**DATA**
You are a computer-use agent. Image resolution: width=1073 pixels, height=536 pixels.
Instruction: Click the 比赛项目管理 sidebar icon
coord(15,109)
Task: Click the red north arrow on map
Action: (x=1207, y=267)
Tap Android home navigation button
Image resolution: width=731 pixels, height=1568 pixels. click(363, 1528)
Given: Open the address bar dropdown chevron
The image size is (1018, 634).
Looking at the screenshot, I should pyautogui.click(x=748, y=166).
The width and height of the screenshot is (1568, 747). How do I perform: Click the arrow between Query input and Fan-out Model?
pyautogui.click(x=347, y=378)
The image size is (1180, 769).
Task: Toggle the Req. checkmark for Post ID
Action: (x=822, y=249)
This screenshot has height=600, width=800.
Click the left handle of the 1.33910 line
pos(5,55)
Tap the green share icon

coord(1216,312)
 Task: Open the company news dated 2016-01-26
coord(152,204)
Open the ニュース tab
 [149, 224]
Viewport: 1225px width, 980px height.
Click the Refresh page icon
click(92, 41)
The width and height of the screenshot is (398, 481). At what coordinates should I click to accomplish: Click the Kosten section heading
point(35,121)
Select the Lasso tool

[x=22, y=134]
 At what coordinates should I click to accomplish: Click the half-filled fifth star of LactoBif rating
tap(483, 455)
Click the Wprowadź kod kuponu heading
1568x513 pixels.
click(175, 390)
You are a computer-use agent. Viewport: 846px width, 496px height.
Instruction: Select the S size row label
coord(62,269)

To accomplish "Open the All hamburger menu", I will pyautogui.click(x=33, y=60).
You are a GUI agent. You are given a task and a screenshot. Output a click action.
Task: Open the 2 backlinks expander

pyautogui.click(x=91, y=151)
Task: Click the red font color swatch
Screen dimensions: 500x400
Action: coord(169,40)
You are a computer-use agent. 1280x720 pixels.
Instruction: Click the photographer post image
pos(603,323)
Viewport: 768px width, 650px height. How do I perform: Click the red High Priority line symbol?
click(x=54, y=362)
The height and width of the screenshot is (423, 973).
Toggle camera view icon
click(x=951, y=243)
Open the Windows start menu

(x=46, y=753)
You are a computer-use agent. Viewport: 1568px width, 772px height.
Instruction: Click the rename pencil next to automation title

**PROBLEM STATEMENT**
Rewrite the lines starting at the one containing "You are a computer-use agent. Viewport: 846px" and ending at the last of the lines, swapping "Instruction" for "Command" and leaving everything else unchanged.

**FINAL RESULT**
You are a computer-use agent. Viewport: 846px width, 496px height.
Command: Select the S size row label
coord(62,269)

To accomplish "Open the All hamburger menu", I will pyautogui.click(x=33, y=60).
You are a GUI agent. You are given a task and a screenshot. Output a click action.
Task: Open the 2 backlinks expander

pyautogui.click(x=91, y=151)
Task: Click the red font color swatch
Screen dimensions: 500x400
Action: coord(169,40)
You are a computer-use agent. 1280x720 pixels.
Command: Click the photographer post image
pos(603,323)
Viewport: 768px width, 650px height. How do I perform: Click the red High Priority line symbol?
click(x=54, y=362)
The height and width of the screenshot is (423, 973).
Toggle camera view icon
click(x=951, y=243)
Open the Windows start menu

(x=46, y=753)
You are a computer-use agent. Viewport: 1568px width, 772px height.
Command: Click the rename pencil next to automation title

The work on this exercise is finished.